-- Data for this exercise follows --
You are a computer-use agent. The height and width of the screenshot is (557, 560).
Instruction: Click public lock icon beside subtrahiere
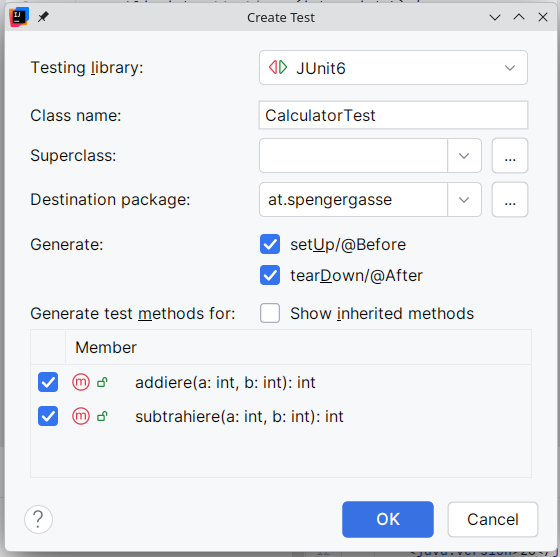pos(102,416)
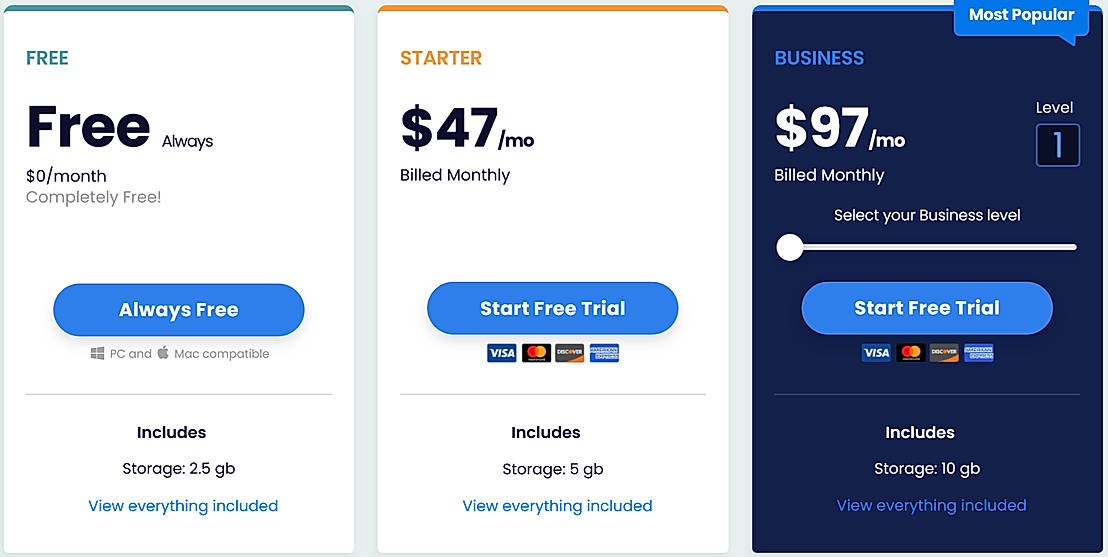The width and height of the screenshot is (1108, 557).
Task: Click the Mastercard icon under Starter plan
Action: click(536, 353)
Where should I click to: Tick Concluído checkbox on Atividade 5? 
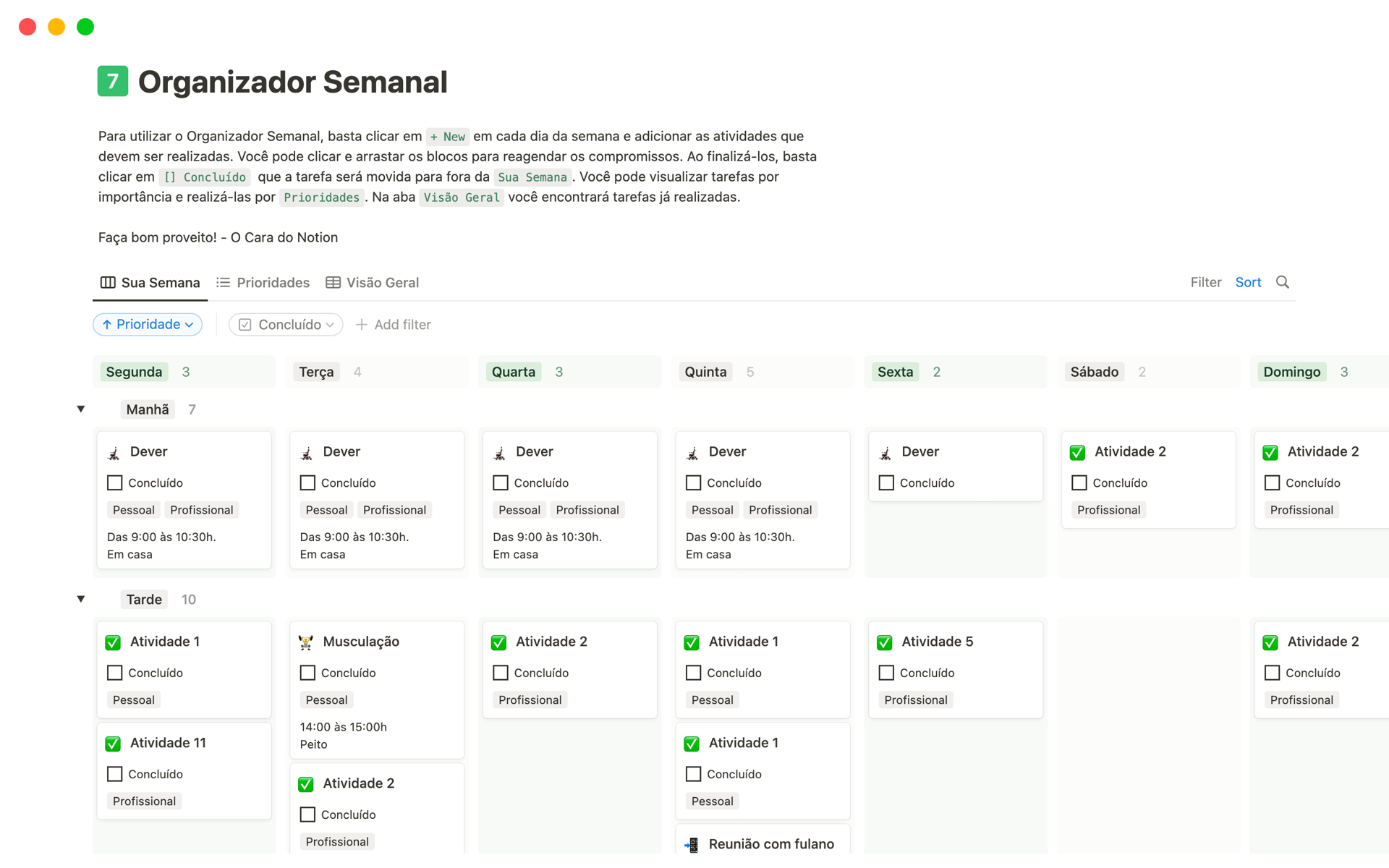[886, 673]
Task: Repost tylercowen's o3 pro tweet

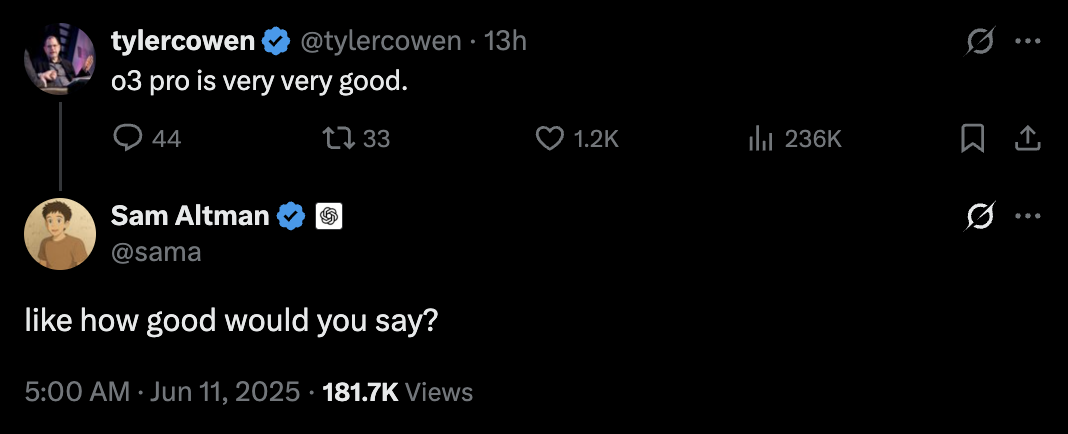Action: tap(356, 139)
-- Data for this exercise concluded --
The line that contains "Where should I" begins the range and the last line of the entries ends it; print that range exactly, without pictures.

**Result of this task:**
Where should I click to: Tick Concluído checkbox on Atividade 5? 
[886, 673]
Task: Repost tylercowen's o3 pro tweet

Action: tap(356, 139)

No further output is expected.